I had nearly two weeks off for Christmas this year. What an amazing gift of time and boy did I use it for all it was worth. I dug through all the new recipes that came my way and cooked up a storm. You’ll see that some of the recipes just became ingredients for another recipe but I found somethings that will become ones I pass on to my grandchildren. I’m excited that many will easily help us on our way to being unprocessed and some we’ll have to play with to make unprocessed.
I’m not going to share the full recipe here since there are perfectly good explanations on their original sites but I will share any changes I made.
My first recipe comes from Green Thickies but unfortunately the site seems to be down. When it comes up I’ll post the link in the comments. This was a simple recipe since it caught me with the headline that you could make caramel with just one ingredient. I love caramel and I couldn’t believe that you could make a good substitute with just one ingredient. However, what I found could potentially change my life. I not only made a yummy caramel but what I like to think of as a cheap honey alternative. The secret – apple juice or in my case pear juice. It is so easy – I poured a quart of pear juice in a saucepan and boiled it hard for a little while, until it was thick and then I turned down the heat and kept it cooking until it was real thick and honey-like.
I took some of that goodness and turned it into this raw fudge. I used the pear “honey” instead of maple syrup. I used coconut oil I picked up from Costco (I tell you that stuff is so good I could eat it with a spoon). I will warn you that this needs to stay in the fridge. I turned some of the fudge into chocolate chips for my next recipe and was rewarded with chocolately oilyness down my arm. It was fun licking up the mess but was more fun just eating the fudge.
Those chocolate chip cookies mentioned can be found here. This raw cookie was awesome but soft. It was more like eating cookie dough which was fine with us. I used walnuts in place of the cashews with just a touch of all natural peanut butter. I used honey instead of maple syrup since we are currently out of maple syrup.
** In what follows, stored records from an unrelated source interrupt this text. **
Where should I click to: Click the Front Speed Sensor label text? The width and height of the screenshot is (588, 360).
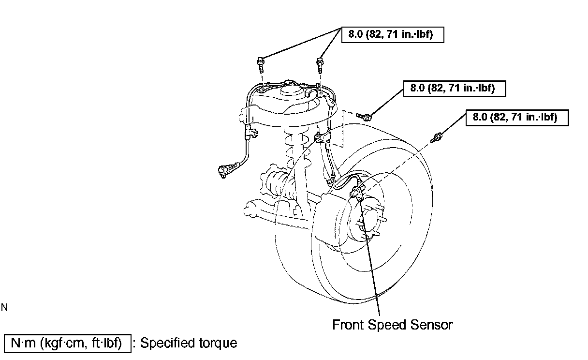(392, 325)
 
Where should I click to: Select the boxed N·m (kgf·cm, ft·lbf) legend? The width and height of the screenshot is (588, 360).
(67, 343)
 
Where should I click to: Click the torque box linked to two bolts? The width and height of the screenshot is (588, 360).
(393, 35)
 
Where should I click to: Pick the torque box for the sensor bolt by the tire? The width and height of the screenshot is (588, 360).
(517, 117)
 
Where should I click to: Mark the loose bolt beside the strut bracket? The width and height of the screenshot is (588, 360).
(365, 116)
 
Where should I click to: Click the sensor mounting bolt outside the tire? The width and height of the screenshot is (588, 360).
(438, 137)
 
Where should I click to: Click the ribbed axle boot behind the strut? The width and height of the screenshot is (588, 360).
(276, 184)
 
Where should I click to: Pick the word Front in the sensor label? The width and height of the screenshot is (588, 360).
(348, 325)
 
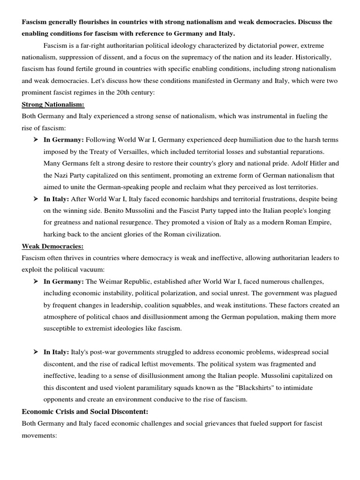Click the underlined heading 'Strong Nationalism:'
pyautogui.click(x=53, y=105)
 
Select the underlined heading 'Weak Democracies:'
pyautogui.click(x=52, y=246)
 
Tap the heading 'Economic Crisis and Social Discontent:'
pyautogui.click(x=85, y=412)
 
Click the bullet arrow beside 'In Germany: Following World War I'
pyautogui.click(x=36, y=140)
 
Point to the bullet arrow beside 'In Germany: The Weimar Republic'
pyautogui.click(x=36, y=282)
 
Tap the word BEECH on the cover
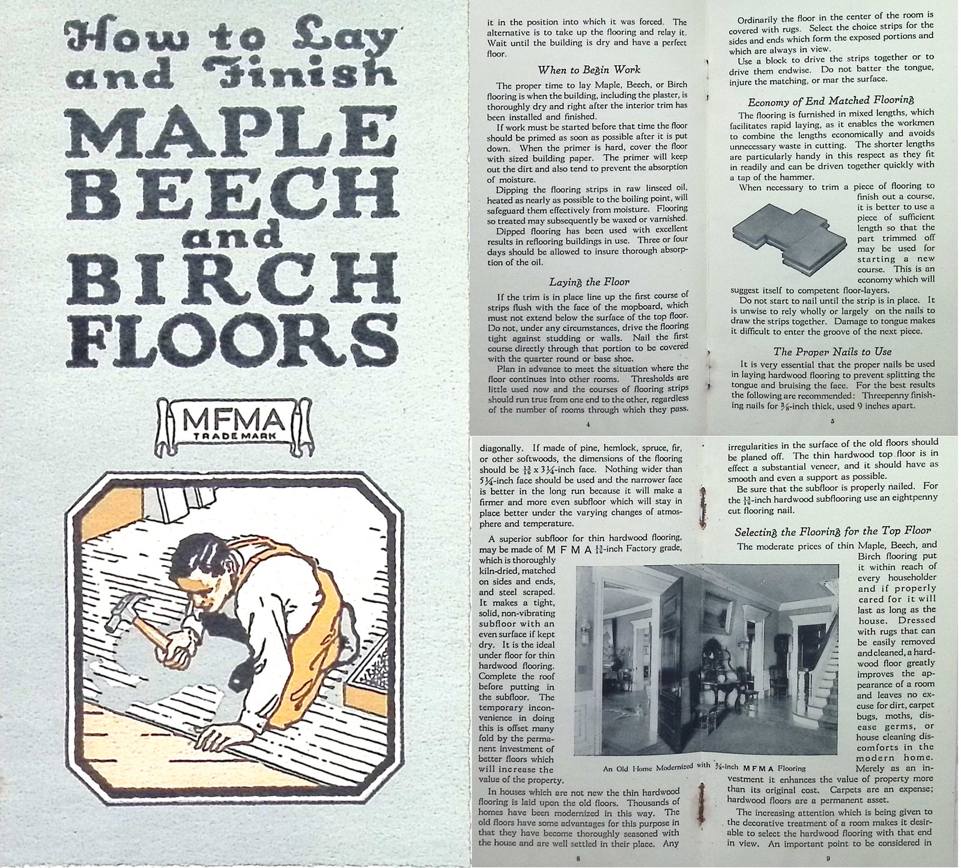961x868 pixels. [232, 190]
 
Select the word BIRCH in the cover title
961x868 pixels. [232, 277]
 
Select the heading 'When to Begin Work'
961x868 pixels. [589, 70]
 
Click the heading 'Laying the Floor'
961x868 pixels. [589, 281]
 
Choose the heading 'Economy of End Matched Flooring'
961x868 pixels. [831, 100]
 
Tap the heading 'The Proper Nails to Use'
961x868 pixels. [832, 351]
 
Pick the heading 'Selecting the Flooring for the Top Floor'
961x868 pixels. [832, 532]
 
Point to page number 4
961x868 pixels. [588, 425]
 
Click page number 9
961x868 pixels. [828, 858]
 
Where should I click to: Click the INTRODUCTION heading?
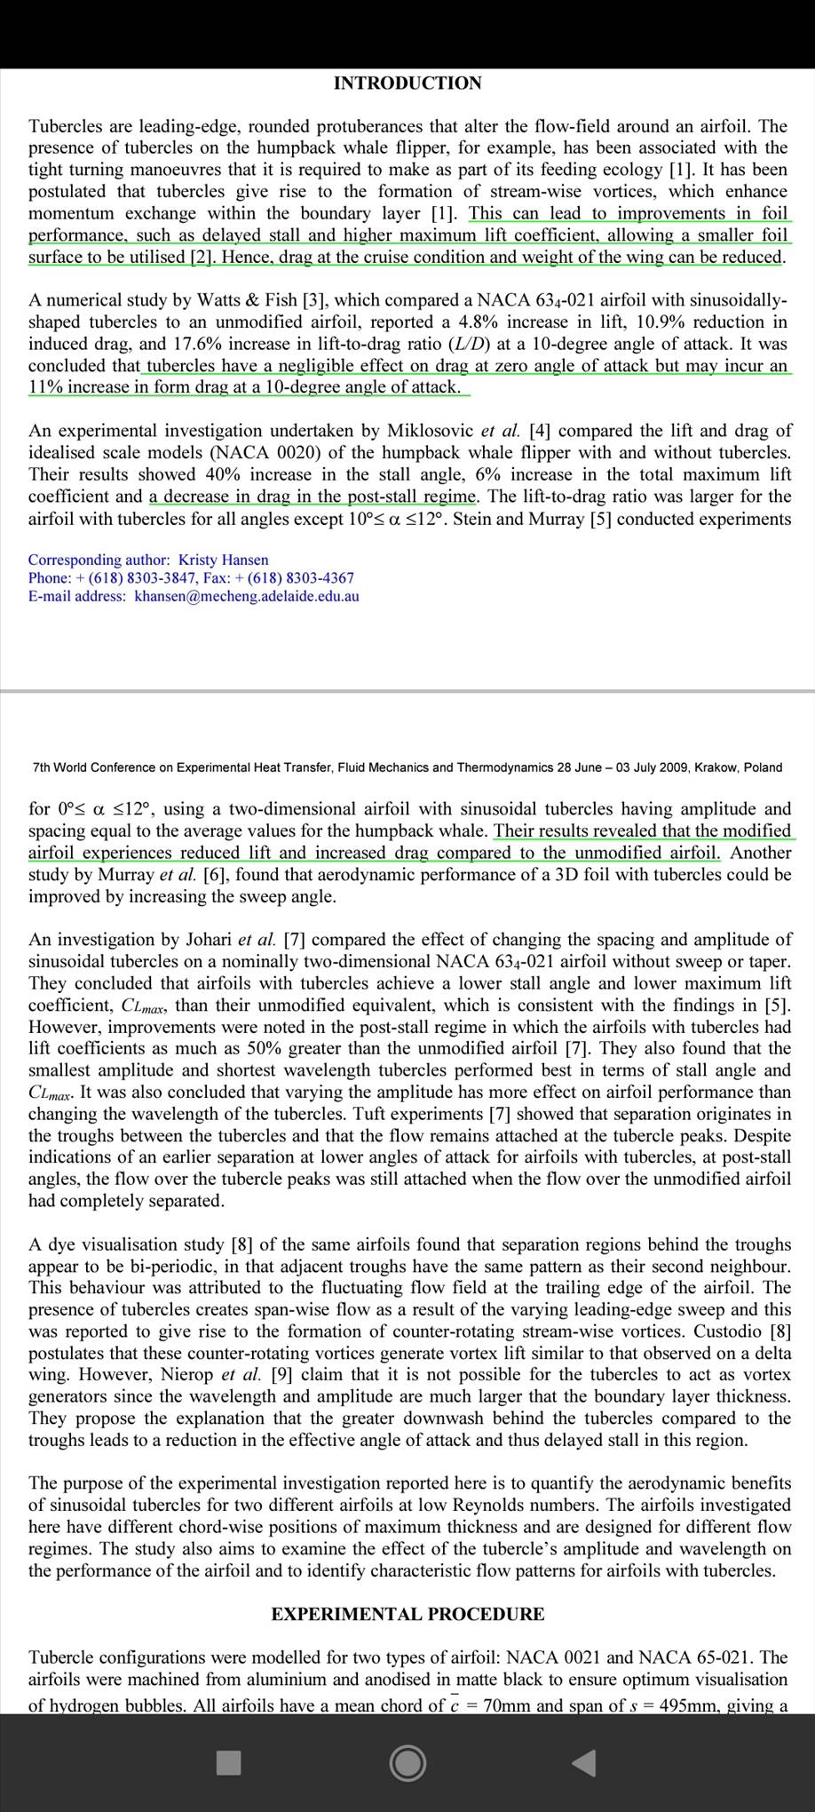coord(408,83)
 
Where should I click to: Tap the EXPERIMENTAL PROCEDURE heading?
coord(408,1614)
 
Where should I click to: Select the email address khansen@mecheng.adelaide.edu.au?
coord(247,596)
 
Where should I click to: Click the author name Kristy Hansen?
coord(224,560)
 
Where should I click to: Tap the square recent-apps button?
coord(229,1762)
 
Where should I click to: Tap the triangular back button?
coord(583,1762)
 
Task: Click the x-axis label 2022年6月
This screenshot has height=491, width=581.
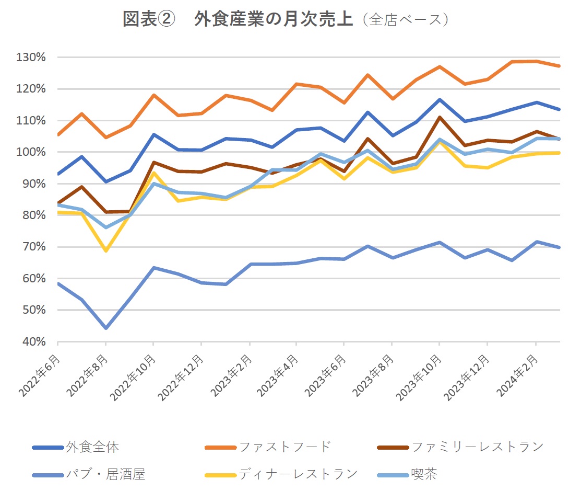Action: point(39,375)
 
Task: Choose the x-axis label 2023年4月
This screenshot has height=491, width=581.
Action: point(278,375)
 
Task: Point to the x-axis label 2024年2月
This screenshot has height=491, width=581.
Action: point(517,375)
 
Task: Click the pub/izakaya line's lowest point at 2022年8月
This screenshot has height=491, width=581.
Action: point(106,328)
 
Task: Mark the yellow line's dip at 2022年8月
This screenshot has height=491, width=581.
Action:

I made this peanut butter cheeseball. It came out pretty much like the recipe and my family loved it. I can’t wait to try it with homemade cream cheese and all natural peanut butter. It won’t be identical but I think it will be great especially if I coat it with homemade chocolate instead of the chocolate chips.
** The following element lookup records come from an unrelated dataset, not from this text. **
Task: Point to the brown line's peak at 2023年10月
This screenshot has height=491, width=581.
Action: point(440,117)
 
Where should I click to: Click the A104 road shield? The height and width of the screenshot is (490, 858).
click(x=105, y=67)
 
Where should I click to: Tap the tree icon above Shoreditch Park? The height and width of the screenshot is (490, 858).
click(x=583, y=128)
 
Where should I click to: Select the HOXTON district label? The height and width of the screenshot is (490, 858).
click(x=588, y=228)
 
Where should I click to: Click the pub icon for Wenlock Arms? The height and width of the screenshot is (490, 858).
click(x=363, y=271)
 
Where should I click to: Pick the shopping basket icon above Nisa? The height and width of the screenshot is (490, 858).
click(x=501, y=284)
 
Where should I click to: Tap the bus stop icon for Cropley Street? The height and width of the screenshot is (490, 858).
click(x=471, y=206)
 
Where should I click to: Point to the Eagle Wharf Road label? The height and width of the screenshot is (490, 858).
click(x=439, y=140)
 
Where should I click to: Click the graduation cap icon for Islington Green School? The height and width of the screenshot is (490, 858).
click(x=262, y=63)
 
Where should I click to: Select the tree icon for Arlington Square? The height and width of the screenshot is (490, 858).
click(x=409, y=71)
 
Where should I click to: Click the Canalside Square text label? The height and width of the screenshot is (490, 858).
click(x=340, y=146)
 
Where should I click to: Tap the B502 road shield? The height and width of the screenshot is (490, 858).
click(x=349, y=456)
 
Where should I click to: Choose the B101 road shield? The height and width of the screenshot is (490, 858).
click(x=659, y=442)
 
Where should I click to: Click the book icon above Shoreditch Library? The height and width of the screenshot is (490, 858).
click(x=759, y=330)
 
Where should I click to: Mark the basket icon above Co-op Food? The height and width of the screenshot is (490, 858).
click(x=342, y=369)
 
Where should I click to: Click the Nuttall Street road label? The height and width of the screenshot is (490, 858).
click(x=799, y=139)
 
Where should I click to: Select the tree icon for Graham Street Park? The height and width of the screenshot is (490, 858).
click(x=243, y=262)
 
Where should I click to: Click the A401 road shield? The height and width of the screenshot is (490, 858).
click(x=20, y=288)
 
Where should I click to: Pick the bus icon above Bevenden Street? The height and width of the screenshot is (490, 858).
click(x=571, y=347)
The last thing I made was homemade eggnog. I used granulated sugar and I didn’t strain the whole thing. I started to strain it and it was a pain so we drank it lumpy. No one cared that it was lumpy, in fact my husband said it rather preferred it that way. I also skipped the whipped cream because I don’t like eggnog that thick and it meant a trip to the store when I didn’t want to go. I did cut back on the milk just a touch (about 1/2 cup) mostly because I used up the rest of a gallon and to make the 8 cups meant opening a new gallon. Sometimes I’m just lazy. It didn’t matter because this was good stuff. I even added it to my coffee the next day.
So that was the experimenting part of my holiday. Over this week, I’ll be sharing some recipes I’ve been making for ages and thought would be a great addition to our various feasts. I, also, made some “packaged” foods that are not only staples in our house but actually packaged. My food saver has never had such a workout.